The journey of living with Idiopathic Pulmonary Fibrosis in Malaysia
Here is some information about how my dad is living with Idiopathic Pulmonary Fibrosis in Malaysia, since his diagnosis. Again, this is not intended to be a substitute for professional medical advice, diagnosis, or treatment. This is solely shared for informational purpose only.
My dad is:
- Put on an oxygen concentrator* since diagnosis. He now requires an oxygen flow rate of 3 liters per minute.
- Using portable oxygen cylinders for driving / eating out / outing. We have three now at home, requiring refills every 2 to 3 weeks. More on that in another article soon.
- On prednisolone and Vargatef (Nintedanib). Nintedanib is extremely pricey and we aren’t sure if this is something we can afford to continue paying for.
- Attending regular follow-up of his disease with a respiratory physician, having 6-minute walking test* and peak flow spirometry* during his visit to see how he’s doing.
- Still having bouts of cough (characteristic: loud, difficult to stop once initiated) that will wake him up from sleep. I regard this as the main thing affecting his quality of life. We’ve tried everything that could work to stop his cough, but so far, only certain cough lozenges and water boiled with ginger is providing temporary relief. (Again, not medical advice, for sharing purpose only.)
- Breathless upon walking short distances. This includes walking from the bedroom to the toilet. He is comfortable at rest.

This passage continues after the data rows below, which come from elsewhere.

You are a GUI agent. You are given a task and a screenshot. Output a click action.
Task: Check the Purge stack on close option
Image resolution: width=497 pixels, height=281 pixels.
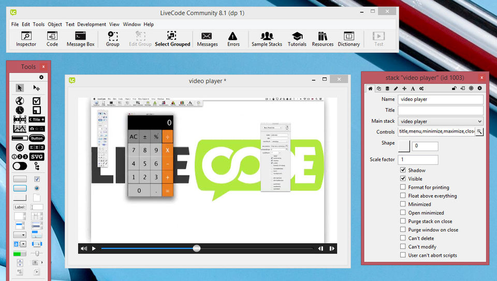click(403, 221)
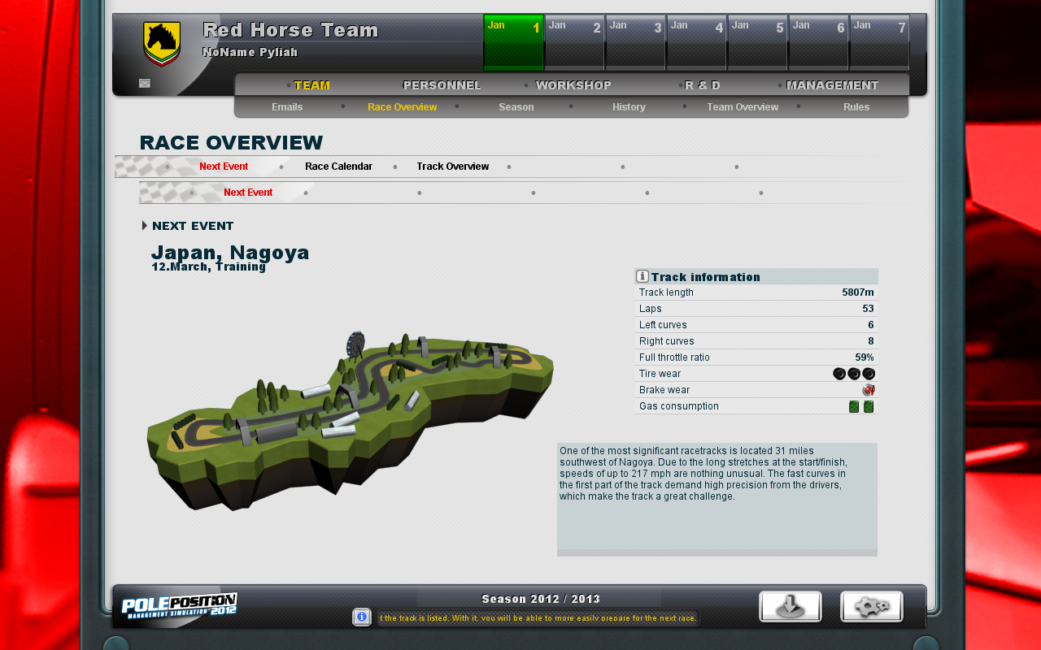The width and height of the screenshot is (1041, 650).
Task: Switch to the Season tab
Action: (x=516, y=107)
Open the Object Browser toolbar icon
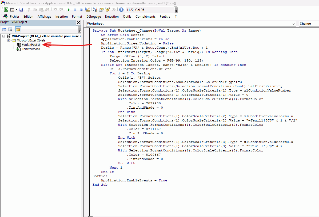The image size is (319, 217). tap(107, 10)

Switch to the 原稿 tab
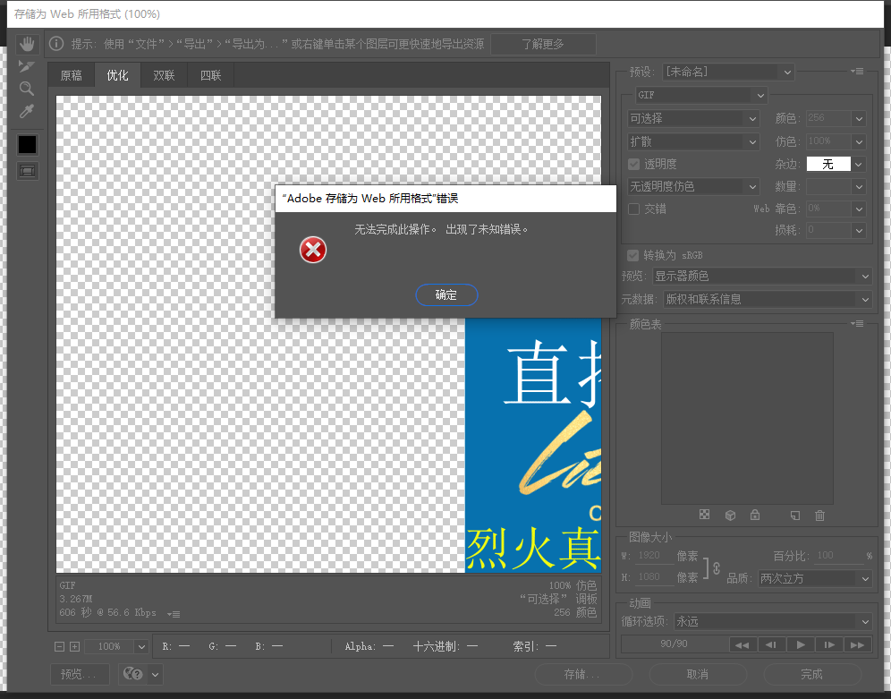pos(71,75)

- Turning down the option of lung transplantation because we were explained by the doctors that lung transplantation is not without risk (a lot of issues must be taken care of after transplantation as well, eg. graft rejection*, being put on immunosuppressants* that will bring other problems, etc) and that lung transplantation is just not that common in Malaysia (source). We’ve heard of successful lung transplant cases too, but we respect my dad’s decision to not going for it.
My message to you
- If you found this article because you are living with Idiopathic Pulmonary Fibrosis, or that you have a loved one who is living with it, I want to give you a hug. Accepting it is difficult. Living with it requires so much strength that no one will know.
- In Asia, IPF is a somewhat rare disease with an incidence rate of 0.6 to 3.4 per 100,000 person years* (source). It’s important that physicians keep this in their mind, but this might be a rare disease which some doctors never encounter in their whole practice.
- The fact that my brother and I are medically trained but still missed the diagnosis should tell you something. First, we might be not attentive enough to our parents’ conditions. Second, this disease is such a rare shot that it’s not even on our mind to consider it. Third, let’s spend more time with our parents and truly pay attention to what is happening around them.
- If you are a caregiver to a patient living with Idiopathic Pulmonary Fibrosis, you have to buck up. Learn more about the disease in any way you can. Ask questions. Research. Comfort the patient. Make his life after the diagnosis a memory to cherish.
- If you are living with Idiopathic Pulmonary Fibrosis in Malaysia – information might be scarce and difficult to find. Do not fret – Talk to your physician or other patients. Utilize the internet. Participate in online forums who talk about the same disease. Find support.